David? Thank you for the introduction, Dave. Together with our talented operating teams here at Devon, I look forward to continuing to execute on the operating strategy that drive the next financial growth and strong returns for the company. And given our Q3 results and outlook, we continue to hit on all cylinders. For my prepared remarks today, I will cover the asset specific highlights that are driving this enterprise level success.
Beginning with our franchise asset in the Delaware, production continued to rapidly increase in the 3rd quarter, growing 59% on a year over year basis. This strong production result was driven by a Leonard Shale oriented program in the quarter, which accounted for roughly half of the 34 new wells that commenced production. Based on learnings from prior projects, our operating teams have refined Leonard development spacing at around 6 wells per drilling unit, primarily targeting the Leonard B interval. The execution of these Leonard developments was excellent. Results have exceeded type curve expectations with 30 day rates averaging 2,200 BOEs per day, of which 70% was oil.
At an average cost of $7,500,000 a well, the returns from this Leonard activity rank among the very best projects we have executed this year. Looking ahead, the setup for the Delaware Basin in the 4th quarter is very strong. Our diversified development activity across all 5 of our core areas in the Stateline area continues to progress right on plan, positioning the Delaware for another quarter of strong oil growth. In the aggregate, we expect to bring online more than 30 wells in the 4th quarter with the top catalyst being our 10 well Cat Scratch Fever 2.0 project. Cat Scratch 2.0 directly offsets the record setting Phase 1 project immediately to the southeast in our world class Todd area.
While geologic mapping indicates that this thin spot thins a bit to the east, we do expect Cat Scratch 2.0 to be special and more prolific than the typical second Bone Spring project. Lastly, in the Delaware, another noteworthy trend I would like to highlight is our improving capital efficiency. In the most recent quarter, our drilled and completed feet per day metrics in the Wolfcamp improved 45% 65% year over year respectively. This positive trend is very important as we expect the majority of our drilling activity to target the Wolfcamp formation next year. These steadily improving cycle times and costs will provide capital efficiency momentum heading into 2020.
The next asset I would like to discuss is the Powder River Basin, one of the top emerging oil growth opportunities in North America. In the Q3, our full field development activity targeting the Turner, Parkman and Teapot formations in our Super Mario area drove oil production 25% higher year over year. With this drill bit success, we are raising our 2019 oil exit rate growth target in the Powder River to more than 70% compared to 2018, up from our previous target of greater than 50%. This strong growth is accompanied by structural improvements to our capital efficiency as we attain operating scale in the play. Specifically, with the Turner formation, our top development target in 2019, we have achieved capital savings of greater than $1,000,000 per well or nearly 20% compared to last year.

Task 1: According to the excerpt, why does the improvement in Wolfcamp drilled and completed feet per day matter?
The listing comes from a different source than the excerpt.

Record set:
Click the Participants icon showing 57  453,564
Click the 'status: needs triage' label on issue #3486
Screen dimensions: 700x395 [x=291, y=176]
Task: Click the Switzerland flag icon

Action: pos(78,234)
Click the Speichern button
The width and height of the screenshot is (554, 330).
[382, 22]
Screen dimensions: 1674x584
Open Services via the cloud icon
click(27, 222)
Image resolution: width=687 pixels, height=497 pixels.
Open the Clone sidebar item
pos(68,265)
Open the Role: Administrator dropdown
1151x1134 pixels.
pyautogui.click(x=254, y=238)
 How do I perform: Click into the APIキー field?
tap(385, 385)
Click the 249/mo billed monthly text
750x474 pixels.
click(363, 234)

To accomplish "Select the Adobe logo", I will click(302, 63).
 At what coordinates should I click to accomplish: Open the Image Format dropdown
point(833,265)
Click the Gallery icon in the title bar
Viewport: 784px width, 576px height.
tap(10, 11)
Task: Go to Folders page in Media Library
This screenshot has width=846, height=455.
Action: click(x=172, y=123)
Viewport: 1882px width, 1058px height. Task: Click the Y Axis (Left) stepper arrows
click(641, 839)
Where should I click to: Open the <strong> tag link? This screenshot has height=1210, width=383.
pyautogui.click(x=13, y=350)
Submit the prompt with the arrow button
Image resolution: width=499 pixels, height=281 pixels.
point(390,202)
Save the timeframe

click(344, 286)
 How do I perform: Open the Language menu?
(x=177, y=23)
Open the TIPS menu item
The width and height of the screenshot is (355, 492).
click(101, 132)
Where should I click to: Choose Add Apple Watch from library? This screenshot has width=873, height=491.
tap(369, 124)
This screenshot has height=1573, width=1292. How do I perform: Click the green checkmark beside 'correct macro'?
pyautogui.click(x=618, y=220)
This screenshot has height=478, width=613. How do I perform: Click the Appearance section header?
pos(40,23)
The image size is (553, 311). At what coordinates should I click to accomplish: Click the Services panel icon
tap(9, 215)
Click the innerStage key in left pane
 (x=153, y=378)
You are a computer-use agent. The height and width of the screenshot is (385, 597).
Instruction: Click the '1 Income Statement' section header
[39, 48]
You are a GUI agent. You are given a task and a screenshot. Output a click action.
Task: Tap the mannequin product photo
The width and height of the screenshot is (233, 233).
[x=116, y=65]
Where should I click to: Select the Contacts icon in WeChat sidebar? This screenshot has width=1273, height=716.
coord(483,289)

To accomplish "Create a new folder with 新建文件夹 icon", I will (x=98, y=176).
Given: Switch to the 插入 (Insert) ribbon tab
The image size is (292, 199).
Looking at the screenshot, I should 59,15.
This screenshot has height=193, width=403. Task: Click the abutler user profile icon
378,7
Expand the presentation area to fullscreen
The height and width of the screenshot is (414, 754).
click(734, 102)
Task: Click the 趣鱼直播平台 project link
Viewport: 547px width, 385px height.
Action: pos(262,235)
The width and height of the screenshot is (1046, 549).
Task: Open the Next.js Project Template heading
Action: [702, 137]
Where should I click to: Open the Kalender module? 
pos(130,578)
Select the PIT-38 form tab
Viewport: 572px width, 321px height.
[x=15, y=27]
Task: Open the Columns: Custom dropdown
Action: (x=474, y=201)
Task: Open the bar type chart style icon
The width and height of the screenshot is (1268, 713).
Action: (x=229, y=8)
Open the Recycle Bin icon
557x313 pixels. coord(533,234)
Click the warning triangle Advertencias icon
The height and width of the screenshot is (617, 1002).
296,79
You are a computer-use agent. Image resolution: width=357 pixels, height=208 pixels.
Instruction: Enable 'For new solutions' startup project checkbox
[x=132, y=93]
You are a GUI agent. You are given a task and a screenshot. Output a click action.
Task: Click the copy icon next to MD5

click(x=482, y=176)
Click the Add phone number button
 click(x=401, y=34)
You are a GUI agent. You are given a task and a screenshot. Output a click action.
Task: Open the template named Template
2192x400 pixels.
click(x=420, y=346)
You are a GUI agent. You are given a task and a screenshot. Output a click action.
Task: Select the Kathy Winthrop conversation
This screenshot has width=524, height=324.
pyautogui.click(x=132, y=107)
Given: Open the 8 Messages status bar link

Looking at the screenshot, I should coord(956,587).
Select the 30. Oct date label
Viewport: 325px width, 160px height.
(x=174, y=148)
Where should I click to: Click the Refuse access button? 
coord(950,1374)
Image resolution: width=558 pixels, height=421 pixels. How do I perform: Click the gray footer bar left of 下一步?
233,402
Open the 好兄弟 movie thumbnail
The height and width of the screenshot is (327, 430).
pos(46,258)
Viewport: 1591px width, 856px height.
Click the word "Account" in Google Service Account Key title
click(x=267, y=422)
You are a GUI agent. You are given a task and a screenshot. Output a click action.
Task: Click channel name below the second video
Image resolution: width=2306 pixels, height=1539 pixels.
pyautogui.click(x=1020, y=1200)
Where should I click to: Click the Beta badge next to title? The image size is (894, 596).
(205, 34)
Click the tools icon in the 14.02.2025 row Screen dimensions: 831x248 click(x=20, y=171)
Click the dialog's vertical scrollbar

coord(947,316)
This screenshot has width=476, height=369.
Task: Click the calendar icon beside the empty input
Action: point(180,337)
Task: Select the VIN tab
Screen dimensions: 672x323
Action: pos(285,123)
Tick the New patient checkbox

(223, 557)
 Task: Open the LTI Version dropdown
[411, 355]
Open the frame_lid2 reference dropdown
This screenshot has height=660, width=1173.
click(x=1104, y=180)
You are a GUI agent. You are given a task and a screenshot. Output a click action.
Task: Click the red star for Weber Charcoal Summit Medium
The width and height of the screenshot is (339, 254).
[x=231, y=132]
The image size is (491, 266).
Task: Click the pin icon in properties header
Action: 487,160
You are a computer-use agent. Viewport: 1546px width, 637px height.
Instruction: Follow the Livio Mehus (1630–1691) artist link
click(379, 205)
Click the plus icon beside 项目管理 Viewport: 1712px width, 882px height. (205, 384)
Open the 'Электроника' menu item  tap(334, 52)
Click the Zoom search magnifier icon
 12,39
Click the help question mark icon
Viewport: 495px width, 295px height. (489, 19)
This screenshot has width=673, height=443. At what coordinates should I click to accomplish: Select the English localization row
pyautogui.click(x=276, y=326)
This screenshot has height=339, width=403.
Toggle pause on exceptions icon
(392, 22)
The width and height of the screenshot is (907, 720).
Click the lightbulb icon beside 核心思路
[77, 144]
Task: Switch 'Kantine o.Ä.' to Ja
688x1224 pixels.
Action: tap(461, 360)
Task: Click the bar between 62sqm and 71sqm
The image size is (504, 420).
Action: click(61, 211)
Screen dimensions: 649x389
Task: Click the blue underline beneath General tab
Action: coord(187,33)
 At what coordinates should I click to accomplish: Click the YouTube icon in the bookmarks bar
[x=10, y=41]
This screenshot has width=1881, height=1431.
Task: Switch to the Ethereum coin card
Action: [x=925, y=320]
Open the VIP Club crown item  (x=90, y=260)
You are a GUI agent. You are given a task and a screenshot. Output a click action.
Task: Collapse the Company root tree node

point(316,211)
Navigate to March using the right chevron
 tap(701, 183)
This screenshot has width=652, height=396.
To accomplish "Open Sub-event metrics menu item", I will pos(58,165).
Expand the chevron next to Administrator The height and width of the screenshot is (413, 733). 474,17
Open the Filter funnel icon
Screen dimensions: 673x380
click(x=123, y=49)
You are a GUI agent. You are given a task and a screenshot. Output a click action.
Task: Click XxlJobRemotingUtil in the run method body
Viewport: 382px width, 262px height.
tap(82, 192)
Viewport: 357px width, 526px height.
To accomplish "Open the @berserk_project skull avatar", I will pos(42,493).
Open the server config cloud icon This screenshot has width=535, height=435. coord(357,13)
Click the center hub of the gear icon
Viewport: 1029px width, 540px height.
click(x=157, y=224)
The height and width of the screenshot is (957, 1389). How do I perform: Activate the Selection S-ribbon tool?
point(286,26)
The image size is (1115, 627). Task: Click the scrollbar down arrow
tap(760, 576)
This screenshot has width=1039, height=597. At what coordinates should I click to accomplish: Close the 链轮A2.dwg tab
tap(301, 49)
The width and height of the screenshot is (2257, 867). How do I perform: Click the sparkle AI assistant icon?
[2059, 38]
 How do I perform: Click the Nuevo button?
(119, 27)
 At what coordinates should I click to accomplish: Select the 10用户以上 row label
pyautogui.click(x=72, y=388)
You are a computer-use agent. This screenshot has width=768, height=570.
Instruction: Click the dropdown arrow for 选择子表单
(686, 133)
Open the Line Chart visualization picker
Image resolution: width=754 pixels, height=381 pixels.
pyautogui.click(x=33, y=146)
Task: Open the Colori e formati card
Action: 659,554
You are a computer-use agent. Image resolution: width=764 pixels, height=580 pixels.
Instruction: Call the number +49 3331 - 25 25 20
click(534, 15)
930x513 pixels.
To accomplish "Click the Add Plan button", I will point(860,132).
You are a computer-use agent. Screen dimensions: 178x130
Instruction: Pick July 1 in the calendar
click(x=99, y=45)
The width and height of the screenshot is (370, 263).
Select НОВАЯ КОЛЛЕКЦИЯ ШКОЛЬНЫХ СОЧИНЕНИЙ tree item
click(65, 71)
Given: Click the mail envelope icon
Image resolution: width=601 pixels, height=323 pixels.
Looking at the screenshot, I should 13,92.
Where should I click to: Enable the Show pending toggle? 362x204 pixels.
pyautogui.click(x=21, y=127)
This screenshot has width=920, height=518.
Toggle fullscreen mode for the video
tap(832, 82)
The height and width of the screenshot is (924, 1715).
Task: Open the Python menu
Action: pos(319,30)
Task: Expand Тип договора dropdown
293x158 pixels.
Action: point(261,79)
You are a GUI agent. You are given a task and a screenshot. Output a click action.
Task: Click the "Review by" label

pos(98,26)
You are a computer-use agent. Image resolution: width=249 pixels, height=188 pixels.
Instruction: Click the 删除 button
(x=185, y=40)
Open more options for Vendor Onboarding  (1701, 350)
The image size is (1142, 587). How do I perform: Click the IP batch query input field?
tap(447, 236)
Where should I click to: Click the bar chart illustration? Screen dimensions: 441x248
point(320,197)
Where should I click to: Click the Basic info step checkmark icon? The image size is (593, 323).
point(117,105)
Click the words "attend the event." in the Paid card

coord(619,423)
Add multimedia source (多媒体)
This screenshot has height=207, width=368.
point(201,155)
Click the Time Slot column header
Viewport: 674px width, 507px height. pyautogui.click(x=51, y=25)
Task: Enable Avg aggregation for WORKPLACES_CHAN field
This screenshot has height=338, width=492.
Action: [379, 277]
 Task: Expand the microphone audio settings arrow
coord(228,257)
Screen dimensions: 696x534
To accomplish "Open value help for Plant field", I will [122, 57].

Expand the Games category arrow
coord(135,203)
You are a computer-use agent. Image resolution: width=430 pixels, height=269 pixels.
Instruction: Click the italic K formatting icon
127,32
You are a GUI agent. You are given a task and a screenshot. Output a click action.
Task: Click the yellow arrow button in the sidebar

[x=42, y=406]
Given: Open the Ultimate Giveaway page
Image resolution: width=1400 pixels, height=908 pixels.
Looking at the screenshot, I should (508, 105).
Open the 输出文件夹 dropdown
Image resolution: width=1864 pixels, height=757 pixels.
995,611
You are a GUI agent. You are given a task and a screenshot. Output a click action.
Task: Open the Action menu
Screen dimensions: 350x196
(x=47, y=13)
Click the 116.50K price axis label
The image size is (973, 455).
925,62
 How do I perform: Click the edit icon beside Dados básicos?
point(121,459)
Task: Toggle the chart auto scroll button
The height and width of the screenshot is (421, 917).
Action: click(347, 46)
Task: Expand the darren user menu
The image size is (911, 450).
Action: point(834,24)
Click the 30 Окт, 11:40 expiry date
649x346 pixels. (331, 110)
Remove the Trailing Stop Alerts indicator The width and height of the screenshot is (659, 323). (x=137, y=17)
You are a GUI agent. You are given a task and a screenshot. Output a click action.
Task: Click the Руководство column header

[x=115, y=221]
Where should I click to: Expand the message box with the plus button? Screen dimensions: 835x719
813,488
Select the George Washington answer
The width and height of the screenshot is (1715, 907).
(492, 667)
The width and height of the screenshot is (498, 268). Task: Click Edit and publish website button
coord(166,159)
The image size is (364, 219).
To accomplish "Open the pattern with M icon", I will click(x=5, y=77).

Task 2: Update the listing from its first line through the line with "Action: pos(78,234)", replacing "Click" with "Tap" and leaving everything else as is. Give only those lines.

Output 1: It matters because Devon expects most of its drilling next year to target the Wolfcamp formation. The steadily improving cycle times and costs will give it capital efficiency momentum heading into 2020.

Output 2:
Tap the Participants icon showing 57  453,564
Tap the 'status: needs triage' label on issue #3486
Screen dimensions: 700x395 [x=291, y=176]
Task: Tap the Switzerland flag icon

Action: pos(78,234)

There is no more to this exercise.